----- THE DATA

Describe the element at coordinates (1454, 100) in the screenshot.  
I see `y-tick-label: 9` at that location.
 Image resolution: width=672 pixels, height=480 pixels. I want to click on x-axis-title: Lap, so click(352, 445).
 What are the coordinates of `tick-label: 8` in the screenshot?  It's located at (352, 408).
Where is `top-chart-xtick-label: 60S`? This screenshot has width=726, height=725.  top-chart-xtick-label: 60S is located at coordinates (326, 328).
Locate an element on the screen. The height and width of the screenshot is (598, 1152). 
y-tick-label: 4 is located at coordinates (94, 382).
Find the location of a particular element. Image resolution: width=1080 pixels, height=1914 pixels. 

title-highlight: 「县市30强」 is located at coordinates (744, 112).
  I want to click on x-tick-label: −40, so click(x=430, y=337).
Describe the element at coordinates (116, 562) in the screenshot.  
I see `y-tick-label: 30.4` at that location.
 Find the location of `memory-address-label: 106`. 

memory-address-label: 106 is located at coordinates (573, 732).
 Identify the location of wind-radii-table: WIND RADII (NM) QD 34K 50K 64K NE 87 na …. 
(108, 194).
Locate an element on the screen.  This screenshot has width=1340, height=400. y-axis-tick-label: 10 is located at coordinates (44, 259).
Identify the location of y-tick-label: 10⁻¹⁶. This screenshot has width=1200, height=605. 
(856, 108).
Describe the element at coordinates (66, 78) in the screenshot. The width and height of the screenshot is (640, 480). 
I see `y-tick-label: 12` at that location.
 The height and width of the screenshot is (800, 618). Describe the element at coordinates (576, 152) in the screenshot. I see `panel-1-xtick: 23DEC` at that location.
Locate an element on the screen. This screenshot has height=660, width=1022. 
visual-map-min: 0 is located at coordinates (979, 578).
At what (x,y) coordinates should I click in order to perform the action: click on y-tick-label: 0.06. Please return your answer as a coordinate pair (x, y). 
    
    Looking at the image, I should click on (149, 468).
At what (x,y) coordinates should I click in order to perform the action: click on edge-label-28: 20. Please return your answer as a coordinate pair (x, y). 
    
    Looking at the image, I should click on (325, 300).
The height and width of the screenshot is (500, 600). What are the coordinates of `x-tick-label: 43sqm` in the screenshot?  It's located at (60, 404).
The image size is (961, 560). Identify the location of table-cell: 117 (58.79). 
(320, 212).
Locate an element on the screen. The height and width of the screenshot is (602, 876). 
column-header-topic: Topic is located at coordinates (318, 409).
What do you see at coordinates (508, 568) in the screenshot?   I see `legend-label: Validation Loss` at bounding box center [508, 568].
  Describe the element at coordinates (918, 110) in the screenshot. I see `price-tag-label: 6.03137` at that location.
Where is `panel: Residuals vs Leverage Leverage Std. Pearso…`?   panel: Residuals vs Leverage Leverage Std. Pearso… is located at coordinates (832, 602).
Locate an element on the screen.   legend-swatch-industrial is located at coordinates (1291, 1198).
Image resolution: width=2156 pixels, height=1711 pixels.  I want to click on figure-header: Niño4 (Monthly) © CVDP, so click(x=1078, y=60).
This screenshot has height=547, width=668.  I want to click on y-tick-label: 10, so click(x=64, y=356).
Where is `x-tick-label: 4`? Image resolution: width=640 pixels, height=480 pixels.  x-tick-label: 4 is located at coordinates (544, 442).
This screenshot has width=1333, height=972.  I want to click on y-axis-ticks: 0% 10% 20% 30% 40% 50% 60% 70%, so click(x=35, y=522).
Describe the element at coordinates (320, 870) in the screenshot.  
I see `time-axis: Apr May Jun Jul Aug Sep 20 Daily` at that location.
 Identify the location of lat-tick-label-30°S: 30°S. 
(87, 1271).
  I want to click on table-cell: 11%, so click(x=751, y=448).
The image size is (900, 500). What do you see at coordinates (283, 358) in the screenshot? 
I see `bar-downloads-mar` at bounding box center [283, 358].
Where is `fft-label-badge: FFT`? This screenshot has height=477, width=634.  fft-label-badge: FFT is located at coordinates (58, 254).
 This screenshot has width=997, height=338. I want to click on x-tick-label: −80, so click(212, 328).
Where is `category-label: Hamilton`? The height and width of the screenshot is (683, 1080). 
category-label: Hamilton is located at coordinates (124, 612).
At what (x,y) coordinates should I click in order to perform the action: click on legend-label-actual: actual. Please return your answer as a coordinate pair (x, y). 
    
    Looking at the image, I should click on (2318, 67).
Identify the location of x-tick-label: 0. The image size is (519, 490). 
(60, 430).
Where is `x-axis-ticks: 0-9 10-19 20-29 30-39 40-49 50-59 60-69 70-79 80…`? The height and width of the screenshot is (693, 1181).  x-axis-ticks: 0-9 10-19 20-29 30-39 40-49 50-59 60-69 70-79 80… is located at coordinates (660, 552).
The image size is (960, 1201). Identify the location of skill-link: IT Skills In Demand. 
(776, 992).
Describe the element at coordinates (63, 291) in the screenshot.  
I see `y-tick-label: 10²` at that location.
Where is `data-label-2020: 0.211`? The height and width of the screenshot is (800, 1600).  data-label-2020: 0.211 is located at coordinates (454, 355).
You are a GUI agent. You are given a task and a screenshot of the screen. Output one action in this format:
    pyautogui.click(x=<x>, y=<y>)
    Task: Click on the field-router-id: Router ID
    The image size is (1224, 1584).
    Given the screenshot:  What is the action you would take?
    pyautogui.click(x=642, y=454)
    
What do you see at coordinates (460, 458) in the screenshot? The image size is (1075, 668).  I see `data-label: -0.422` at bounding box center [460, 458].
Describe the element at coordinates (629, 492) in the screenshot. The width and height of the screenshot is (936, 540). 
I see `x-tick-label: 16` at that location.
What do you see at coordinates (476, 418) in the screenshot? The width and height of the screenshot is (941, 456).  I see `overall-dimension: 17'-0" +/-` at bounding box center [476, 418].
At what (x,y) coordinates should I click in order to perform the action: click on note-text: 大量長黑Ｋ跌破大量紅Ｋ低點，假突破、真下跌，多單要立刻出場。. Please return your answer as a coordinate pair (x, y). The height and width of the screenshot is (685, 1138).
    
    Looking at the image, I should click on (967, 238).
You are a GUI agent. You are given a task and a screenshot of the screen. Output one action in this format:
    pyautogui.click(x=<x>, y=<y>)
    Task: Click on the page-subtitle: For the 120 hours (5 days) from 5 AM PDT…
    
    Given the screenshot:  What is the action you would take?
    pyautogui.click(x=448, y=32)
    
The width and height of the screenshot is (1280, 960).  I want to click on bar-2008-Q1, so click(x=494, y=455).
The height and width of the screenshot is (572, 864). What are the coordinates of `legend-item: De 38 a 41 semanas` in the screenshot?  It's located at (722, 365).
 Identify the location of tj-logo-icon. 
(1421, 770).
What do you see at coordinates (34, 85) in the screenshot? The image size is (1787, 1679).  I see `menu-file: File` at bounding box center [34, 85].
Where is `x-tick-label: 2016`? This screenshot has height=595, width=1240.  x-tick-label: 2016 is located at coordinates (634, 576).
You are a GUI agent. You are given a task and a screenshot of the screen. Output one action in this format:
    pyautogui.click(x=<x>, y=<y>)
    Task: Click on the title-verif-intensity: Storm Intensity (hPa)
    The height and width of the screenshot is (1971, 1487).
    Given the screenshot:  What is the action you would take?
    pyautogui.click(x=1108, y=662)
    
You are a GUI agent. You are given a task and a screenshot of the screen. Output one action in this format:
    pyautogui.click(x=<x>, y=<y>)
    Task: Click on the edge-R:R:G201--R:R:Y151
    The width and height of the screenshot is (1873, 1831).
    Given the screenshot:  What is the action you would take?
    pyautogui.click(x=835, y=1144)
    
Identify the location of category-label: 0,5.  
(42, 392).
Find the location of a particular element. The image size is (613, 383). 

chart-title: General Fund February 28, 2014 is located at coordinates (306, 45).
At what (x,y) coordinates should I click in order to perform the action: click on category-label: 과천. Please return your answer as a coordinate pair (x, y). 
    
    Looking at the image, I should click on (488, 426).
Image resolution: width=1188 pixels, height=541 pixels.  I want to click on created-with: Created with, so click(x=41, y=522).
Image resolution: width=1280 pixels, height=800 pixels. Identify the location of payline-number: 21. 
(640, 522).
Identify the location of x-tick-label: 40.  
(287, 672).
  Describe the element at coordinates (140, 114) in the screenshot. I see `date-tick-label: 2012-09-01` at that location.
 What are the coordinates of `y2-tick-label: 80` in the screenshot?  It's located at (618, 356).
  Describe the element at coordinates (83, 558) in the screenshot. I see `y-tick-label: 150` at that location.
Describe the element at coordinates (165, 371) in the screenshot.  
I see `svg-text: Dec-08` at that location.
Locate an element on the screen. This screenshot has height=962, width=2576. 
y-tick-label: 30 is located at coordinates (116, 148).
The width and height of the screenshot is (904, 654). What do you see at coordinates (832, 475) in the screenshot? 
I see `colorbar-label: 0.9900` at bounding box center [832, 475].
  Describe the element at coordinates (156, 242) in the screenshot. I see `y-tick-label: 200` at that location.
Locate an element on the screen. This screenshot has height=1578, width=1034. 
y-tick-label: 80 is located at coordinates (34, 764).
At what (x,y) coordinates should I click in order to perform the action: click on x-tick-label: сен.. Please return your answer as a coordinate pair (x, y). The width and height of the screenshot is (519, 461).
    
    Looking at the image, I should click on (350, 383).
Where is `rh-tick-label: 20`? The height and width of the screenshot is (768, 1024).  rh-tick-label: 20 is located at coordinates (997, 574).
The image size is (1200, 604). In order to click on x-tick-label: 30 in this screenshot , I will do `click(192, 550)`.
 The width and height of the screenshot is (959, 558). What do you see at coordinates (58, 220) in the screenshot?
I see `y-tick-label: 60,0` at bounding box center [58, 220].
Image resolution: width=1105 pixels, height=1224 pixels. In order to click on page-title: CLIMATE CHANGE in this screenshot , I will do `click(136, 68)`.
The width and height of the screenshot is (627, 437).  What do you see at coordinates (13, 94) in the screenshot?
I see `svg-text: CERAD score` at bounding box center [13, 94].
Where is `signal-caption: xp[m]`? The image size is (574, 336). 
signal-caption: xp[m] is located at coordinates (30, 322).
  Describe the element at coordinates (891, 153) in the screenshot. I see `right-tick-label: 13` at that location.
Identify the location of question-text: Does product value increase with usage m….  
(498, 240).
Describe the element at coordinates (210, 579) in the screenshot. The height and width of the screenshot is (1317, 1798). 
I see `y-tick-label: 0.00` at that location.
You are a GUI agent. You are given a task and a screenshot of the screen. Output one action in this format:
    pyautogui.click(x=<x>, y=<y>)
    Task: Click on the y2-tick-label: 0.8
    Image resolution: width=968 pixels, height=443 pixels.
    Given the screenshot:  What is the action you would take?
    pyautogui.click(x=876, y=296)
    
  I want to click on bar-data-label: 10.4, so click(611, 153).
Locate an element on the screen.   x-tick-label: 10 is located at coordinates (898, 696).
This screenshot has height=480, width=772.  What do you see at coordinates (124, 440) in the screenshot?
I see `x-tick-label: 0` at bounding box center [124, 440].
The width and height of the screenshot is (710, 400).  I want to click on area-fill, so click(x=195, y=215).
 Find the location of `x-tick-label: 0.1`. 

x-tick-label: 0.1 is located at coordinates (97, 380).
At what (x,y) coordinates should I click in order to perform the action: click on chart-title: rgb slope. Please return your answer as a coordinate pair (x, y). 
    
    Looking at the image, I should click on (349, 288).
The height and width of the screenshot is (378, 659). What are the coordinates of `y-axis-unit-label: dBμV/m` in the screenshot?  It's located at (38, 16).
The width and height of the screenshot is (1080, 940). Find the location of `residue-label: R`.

----------

Recast the lines of the listing starting at the line that contains "coordinates (44, 259)." and ending at the line that contains "coordinates (1291, 1198)." as a Markdown table with columns n and Line. Number each row and leave out blank lines.

▶ [REPLY]:
| n | Line |
|---|---|
| 1 | Locate an element on the screen.  This screenshot has width=1340, height=400. y-axis-tick-label: 10 is located at coordinates (44, 259). |
| 2 | Identify the location of y-tick-label: 10⁻¹⁶. This screenshot has width=1200, height=605.  |
| 3 | (856, 108). |
| 4 | Describe the element at coordinates (66, 78) in the screenshot. The width and height of the screenshot is (640, 480).  |
| 5 | I see `y-tick-label: 12` at that location. |
| 6 |  The height and width of the screenshot is (800, 618). Describe the element at coordinates (576, 152) in the screenshot. I see `panel-1-xtick: 23DEC` at that location. |
| 7 | Locate an element on the screen. This screenshot has height=660, width=1022.  |
| 8 | visual-map-min: 0 is located at coordinates (979, 578). |
| 9 | At what (x,y) coordinates should I click in order to perform the action: click on y-tick-label: 0.06. Please return your answer as a coordinate pair (x, y).  |
| 10 |     Looking at the image, I should click on (149, 468). |
| 11 | At what (x,y) coordinates should I click in order to perform the action: click on edge-label-28: 20. Please return your answer as a coordinate pair (x, y).  |
| 12 |     Looking at the image, I should click on (325, 300). |
| 13 | The height and width of the screenshot is (500, 600). What are the coordinates of `x-tick-label: 43sqm` in the screenshot?  It's located at (60, 404). |
| 14 | The image size is (961, 560). Identify the location of table-cell: 117 (58.79).  |
| 15 | (320, 212). |
| 16 | Locate an element on the screen. The height and width of the screenshot is (602, 876).  |
| 17 | column-header-topic: Topic is located at coordinates (318, 409). |
| 18 | What do you see at coordinates (508, 568) in the screenshot?   I see `legend-label: Validation Loss` at bounding box center [508, 568]. |
| 19 |   Describe the element at coordinates (918, 110) in the screenshot. I see `price-tag-label: 6.03137` at that location. |
| 20 | Where is `panel: Residuals vs Leverage Leverage Std. Pearso…`?   panel: Residuals vs Leverage Leverage Std. Pearso… is located at coordinates (832, 602). |
| 21 | Locate an element on the screen.   legend-swatch-industrial is located at coordinates (1291, 1198). |